Go to the line below containing "Given: Open the 别名 settings page" and print exactly from there through the line containing "This screenshot has width=348, height=302.", both included. Print nothing else.
STUDY MATERIAL Start Marker
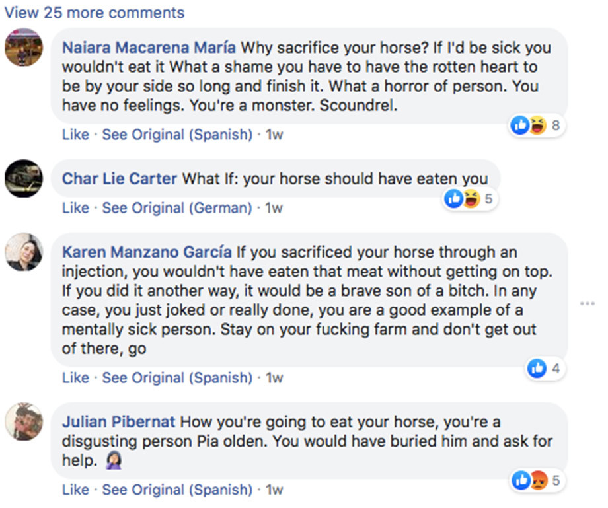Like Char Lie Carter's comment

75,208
STUDY MATERIAL End Marker
STUDY MATERIAL Start Marker
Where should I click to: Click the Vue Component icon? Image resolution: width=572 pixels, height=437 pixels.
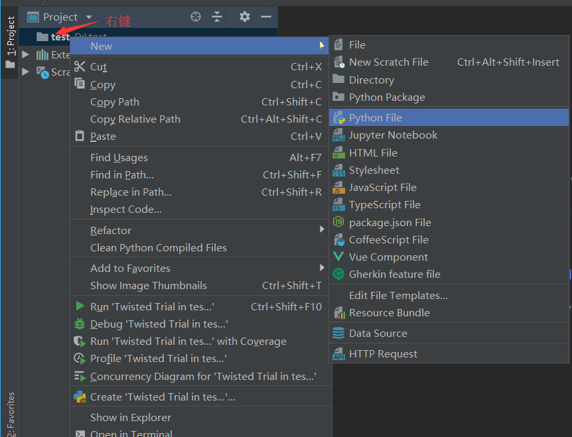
STUDY MATERIAL End Marker
STUDY MATERIAL Start Marker
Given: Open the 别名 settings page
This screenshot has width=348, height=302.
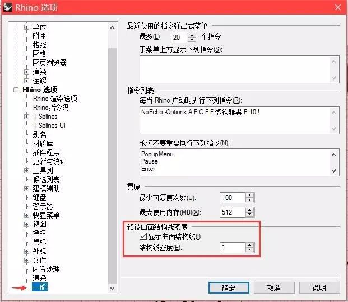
STUDY MATERIAL End Marker
EXERCISE ANSWER:
Given: Open the 别名 settings page
This screenshot has width=348, height=302.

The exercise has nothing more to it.